## KURZE AUFGABE
Bitte zitiere aus dem Artikel über Rezepte für Rotfedern die Passage von „## Raubwels (20.“ bis einschließlich „gebraten, gegrillt etc.“.

# Suche gutes Rezept für Rotfeder & Co.



## Raubwels (20. Juli 2016)

Hi,
hat jemand ein gutes Rezept für Rotfeder / Rotauge & Co.
Und ich meine nicht einlegen wie Brathering oder so, sondert gebraten, gegrillt etc.

Petri
Raubwels


----------



## Franky (20. Juli 2016)

*AW: Suche gutes Rezept für Rotfeder & Co.*

Moin...
Rotaugen sind schon verdammt lecker, aber leider auch sehr grätenreich, weshalb die Verarbeitung als "Brathering" auch sehr sinnvoll ist.
Wenn das nicht weiter stört, würde ich die auf dem Grill behandeln, wie Dorade, Wolfsbarsch oder oder: Schuppen, einschneiden würzen/füllen (Tomate, Limette (schmeckt mir besser als Zitrone), Rosmarin, Thymian), leicht einölen ("Knobi-Öl" :q) und dann bei relativ großer Hitze "angrillen" und "gar ziehen" lassen...


----------



## Lazarus (20. Juli 2016)

## GEGEBENE DATEN

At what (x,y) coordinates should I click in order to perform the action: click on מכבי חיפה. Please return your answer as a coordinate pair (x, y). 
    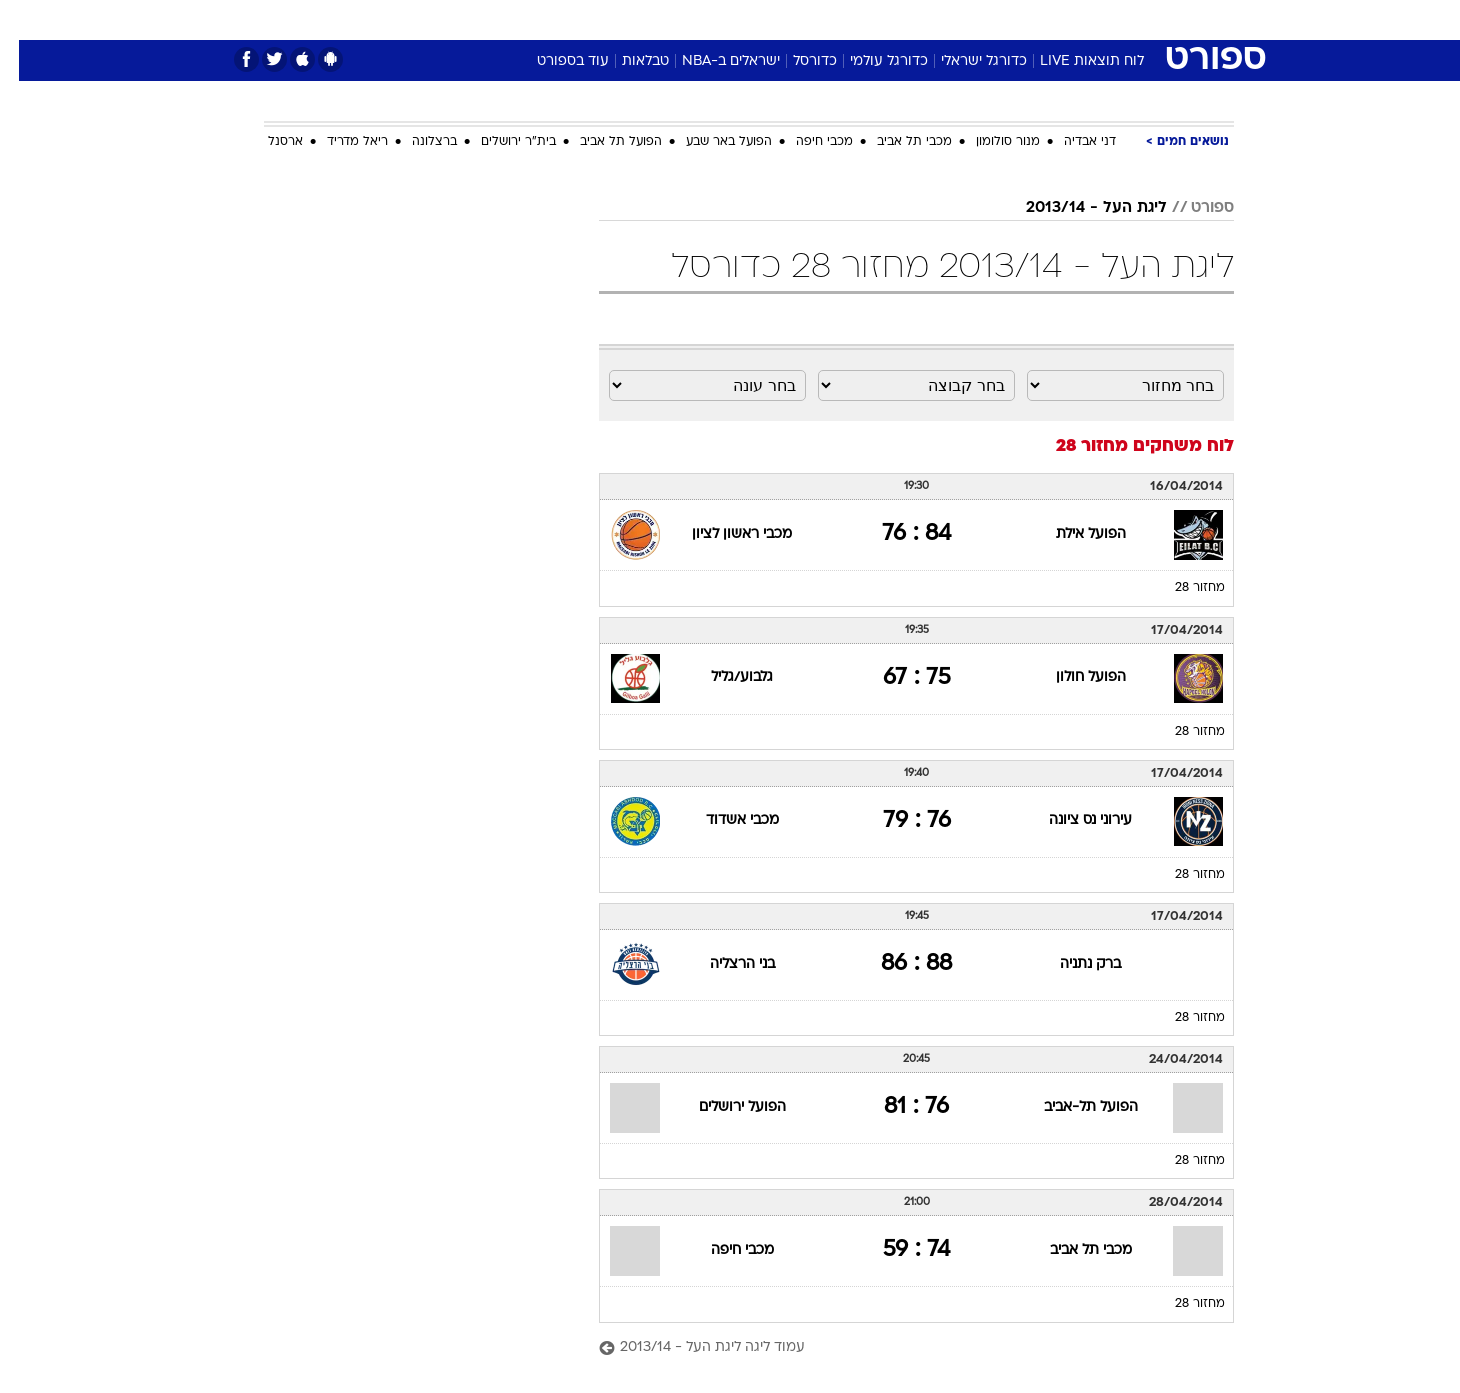
    Looking at the image, I should click on (805, 142).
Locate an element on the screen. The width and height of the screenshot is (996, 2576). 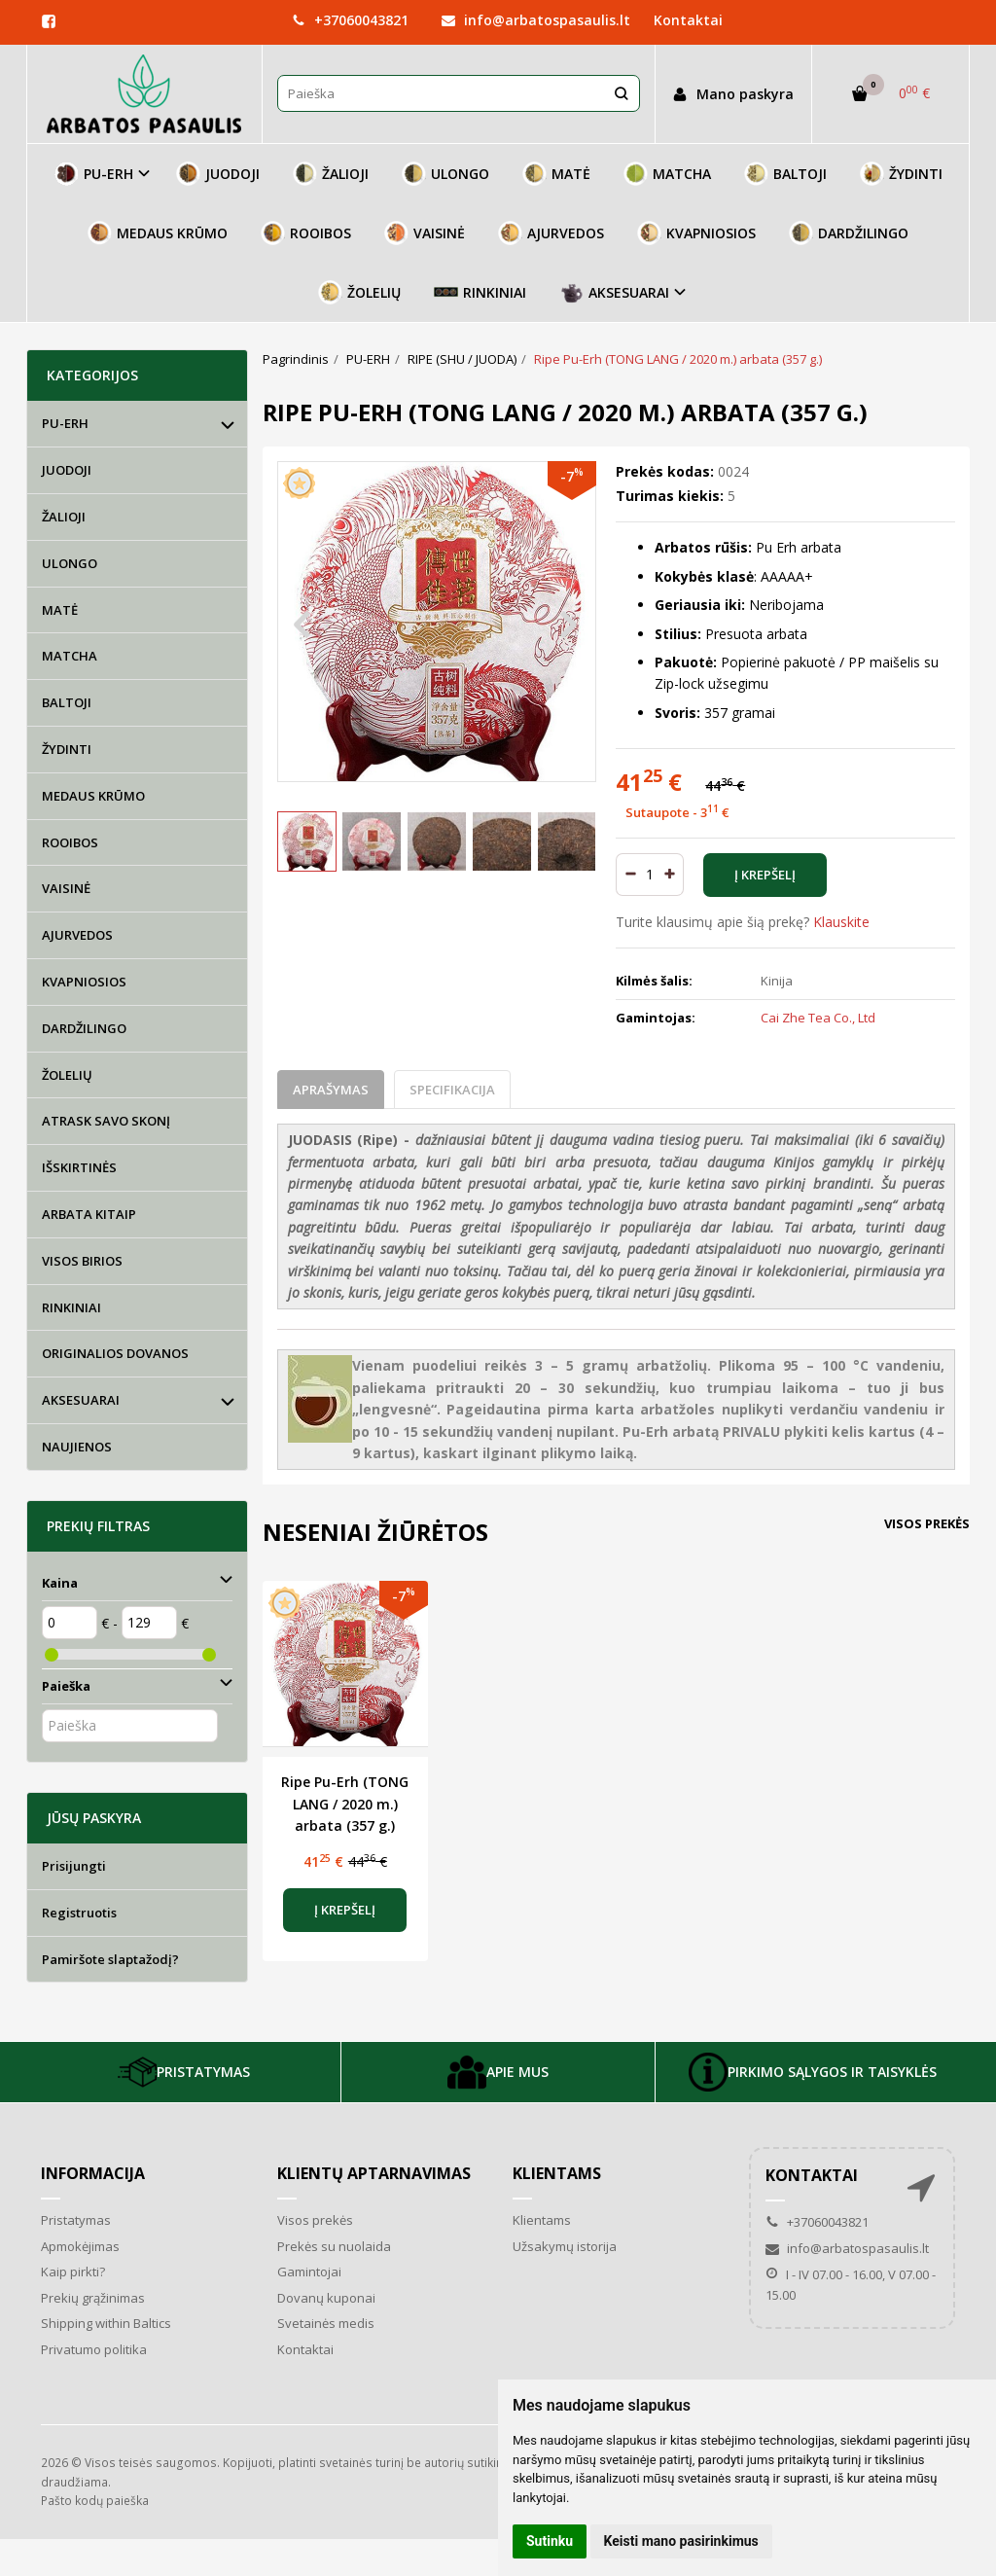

## LÖSUNG DER AUFGABE
## Raubwels (20. Juli 2016)

Hi,
hat jemand ein gutes Rezept für Rotfeder / Rotauge & Co.
Und ich meine nicht einlegen wie Brathering oder so, sondert gebraten, gegrillt etc.